**Kutipan Teks:**
· · ·
Ummu Salamah Ra bercerita kepada Rasulullah Saw ketika dulu
ia berada di Habasyah saat hendak Hijrah, bahwa dia pernah melihat beberapa
orang yang meletakkan patung-patung orang sholih dan para Nabi mereka, kemudian
mereka sholat kepada patung-patung tersebut. Maka bersabdalah Rasulullah Saw “
Allah melaknat orang Yahudi dan Nashoro yang telah menjadikan kuburan para nabi
mereka sebagai masjid “.
Dan sejarah ini telah dijelaskan pula oleh Allah Saw dalam
al-Quran berikut :
اتَّخَذُوا أَحْبَارَهُمْ وَرُهْبَانَهُمْ أَرْبَاباً مِّن دُونِ
اللَّهِ وَالْمَسِيحَ ابْنَ مَرْيَمَ وَمَا أُمِرُوا إِلاَّ لِيَعْبُدُوا إِلَهاً وَاحِداً
لاَّ إِلَهَ إِلاَّ هُوَ سُبْحَانَهُ عَمَّا يُشْرِكُونَ
“ Mereka menjadikan orang-orang alim
(Yahudi) dan rahib-rahibnya (Nashoro) sebagai tuhan selain Allah. Dan
orang-orang Nashoro berkata “ dan juga Al-Masih putra maryam “. Padahal mereka
hanya disuruh menyembah Tuhan yang Mah Esa. Tidakada Tuhan selain Dia. Maha Dia
dari apa yang mereka persekutukan “. (At-Taubah : 31)
· · ·
**Bagian Data:**
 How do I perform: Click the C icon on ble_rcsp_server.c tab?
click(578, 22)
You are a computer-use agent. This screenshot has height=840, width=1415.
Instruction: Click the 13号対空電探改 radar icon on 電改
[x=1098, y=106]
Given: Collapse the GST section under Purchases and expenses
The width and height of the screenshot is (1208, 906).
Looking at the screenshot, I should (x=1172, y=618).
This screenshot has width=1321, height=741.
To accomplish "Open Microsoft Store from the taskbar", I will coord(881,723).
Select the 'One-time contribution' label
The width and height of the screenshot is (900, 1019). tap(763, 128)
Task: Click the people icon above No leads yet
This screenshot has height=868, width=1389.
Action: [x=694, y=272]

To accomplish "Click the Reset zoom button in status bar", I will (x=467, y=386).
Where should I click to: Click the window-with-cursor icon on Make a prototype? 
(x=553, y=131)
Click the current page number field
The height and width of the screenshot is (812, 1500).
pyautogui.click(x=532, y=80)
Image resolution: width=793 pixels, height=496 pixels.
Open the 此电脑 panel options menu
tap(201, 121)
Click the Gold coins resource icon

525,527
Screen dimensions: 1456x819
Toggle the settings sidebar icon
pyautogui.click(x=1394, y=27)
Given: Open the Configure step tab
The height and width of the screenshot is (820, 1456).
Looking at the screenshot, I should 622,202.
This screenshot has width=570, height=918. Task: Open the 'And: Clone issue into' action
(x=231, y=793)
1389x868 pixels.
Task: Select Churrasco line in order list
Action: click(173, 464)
· · ·
**Daftar Tugas:**
1 – Jawab pertanyaan berikut berdasarkan teks tentang kisah Ummu Salamah:
(a) Di negeri mana Ummu Salamah berada ketika melihat orang-orang yang meletakkan patung?
(b) Menurut sabda Rasulullah Saw, siapa yang dilaknat Allah?
(c) Dari surah dan ayat berapa kutipan al-Quran dalam teks itu?
2 – Teruskan teks tentang kisah Ummu Salamah dan ayat At-Taubah itu, mulai setelah kalimat terakhirnya.
Catatan di atas sama sekali tidak dipakai di sini.

**Hasil Tugas:**
1 –
(a) Di Habasyah.
(b) Orang Yahudi dan Nashoro yang menjadikan kuburan para nabi mereka sebagai masjid.
(c) Surah At-Taubah ayat 31.

2 –
Jelas dari sisi ini, bahwa sebab Rasul
Saw melaknat orang yahudi dan nashoro adalah karena mereka menyembah patung para
nabi dan patung orang sholeh (dalam istilah mereka disebut rahib) di antara
mereka. Bukan membangun masjid di atas kuburan apalagi sholat di dalam masjid
yang ada kuburannya.
Ketiga :
Makna ini sesuai dengan hadits shohih Nabi Saw lainnya berikut diriwayatkan
dari Atho'’bin Yasar bahwa Nabi Saw bersabda :
اللهم لا تجعل قبري وثناً يعبد،
اشتد غضب الله على قوم، اتخذوا قبور أنبيائهم مساجد
“ Ya Allah, jangan jadikan kuburanku sesembahan yang disembah, Allah
sangat murka pada kaum yang menjadikan kuburan para nabi mereka sebagai tempat
sujud “.
Illat / alasan Allah murka kepada kaum yang
menjadikan kuburan para nabi sebagai tempat sujud adalah karena mereka memang
menyembah kuburan tersebut, sujud pada kuburan tersebut dengan anggota tubuh
dan juga hati mereka. Oleh karenanya Nabi Saw mengucapkan kata-kata “ watsanan
yu’bad “ (sesembahan yang disembah). Bahkan jika dikaitkan hadits ummu Salamah
Nampak jelas mereka menyembah patung nabinya atau patung orang sholeh mereka.
Keempat :
Kalimat masajid dalam hadits di atas maknanya adalah tempat sujud bukan berupa
bangunan masjid. Karena orang-orang yahudi beribadah bukan di dalam masjid,
demikian juga orang-orang Nashoro beribadah bukan di dalam masjid, melainkan
mereka beribadah di ma’bad dan kanisah (kuil dan gereja).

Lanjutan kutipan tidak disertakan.